January's peace deal stipulates that oil wealth is to be shared by government officials and former rebels of the Sudan People's Liberation Movement (SPLM) from the south. The area will now enjoy autonomy under the guidance of a regional government; the rebels also form part of a national transitional government.


However, control of the key Ministry of Energy and Mining, which deals with oil production and revenue, was awarded to President Omar Hassan Ahmad al-Bashir's National Congress Party (NCP). This decision outraged many in southern Sudan, where most of the oil resources are located; they saw the move as a precursor to being denied their share of oil revenue.

Kam, who hails from the southern, oil-producing state of Bentiu, is a member of the Nuer ethnic group, which issued a statement recently to publicize concerns about the division of oil income. Under the peace accord, regional government in the south will receive 50 percent of oil revenue, the central government 48 percent -- and oil-producing areas the remaining 2 percent.

Some claim the decision to yield control of the energy ministry was motivated by SPLM leader and newly appointed Vice President Salva Kiir Mayardit's desire to get the interim government up and running. The administration was inaugurated toward the end of last month, after delays sparked by disagreements over which group should manage critical ministries such as the energy portfolio.

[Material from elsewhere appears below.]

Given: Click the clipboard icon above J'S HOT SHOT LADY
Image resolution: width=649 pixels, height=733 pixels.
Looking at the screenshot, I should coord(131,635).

"It's really a show of good faith," says Abendego Akok, head of the Juba University Center of Peace and Justice Studies, located in the capital Khartoum. "The government was formed. We are now looking forward."

But even the most optimistic concede that the secrecy surrounding the oil industry is problematic. Figures on oil production are not disclosed.

"It's not transparent, so they do what they want. They don't do what the people want," claims Edriss Yousif Ahmad, a former member of parliament who is currently vice president of a group of activists in the strife-torn province of Darfur in western Sudan.

Akok agrees.

"No academic in the Sudan will tell you that he has read something about oil, oil revenue, how the contracts are signed, where it is sold," he told IPS. "We are unaware of all the structures of the oil ministry. If you deceive yourself that you know, that is a big lie."

Kam alleges that south Sudanese may also find other aspects of the oil sector hard to grasp, as they have been locked out of the industry.

"We have never been represented as far as the oil companies are concerned. We don't have people in the manpower (labor force). Our people are not allowed to work, even as manual labor," he says.

Adds Akok, "Most of the oilfields are in the war-affected areas, so they were under the Sudanese army. So the access to the oilfields is not so easy because they are considered to be military...areas."

Sudan's peace agreement provides for the formation of bipartisan commissions acting as watchdogs to prevent government corruption.

But such commissions cannot be established until a regional authority is formed in the south. Furthermore, commission members will not be elected but appointed, by Mayardit and al-Bashir. The undemocratic nature of this process has cast doubt on whether the commissions will be seen as legitimate.

In Ahmad's view, the development of strong regional authorities offers the best hope of ensuring fair play within the oil industry.

"We have to make strong regional governments against a weak central government," he told IPS. "Now we have a strong central government and weak regional governments. It's a problem."

Meanwhile, after the six-year interim period has elapsed, southern Sudanese will vote on whether they want to remain united with northern Sudan or secede to form their own nation, a move that would decisively place southern oil resources beyond the reach of Khartoum.

Sudan's new government faces many additional challenges. Southern militias which were not aligned with the SPLM still roam the region, while in Darfur, government stands accused of committing humanitarian violations against its own people and supporting brutal militias to crush dissent. An estimated 200,000 lives have been lost in the Darfur conflict.

More than 2 million died during the war in the south, which embarked on civil conflict to prevent religious domination by the Muslim north, as well as ethnic and economic marginalization.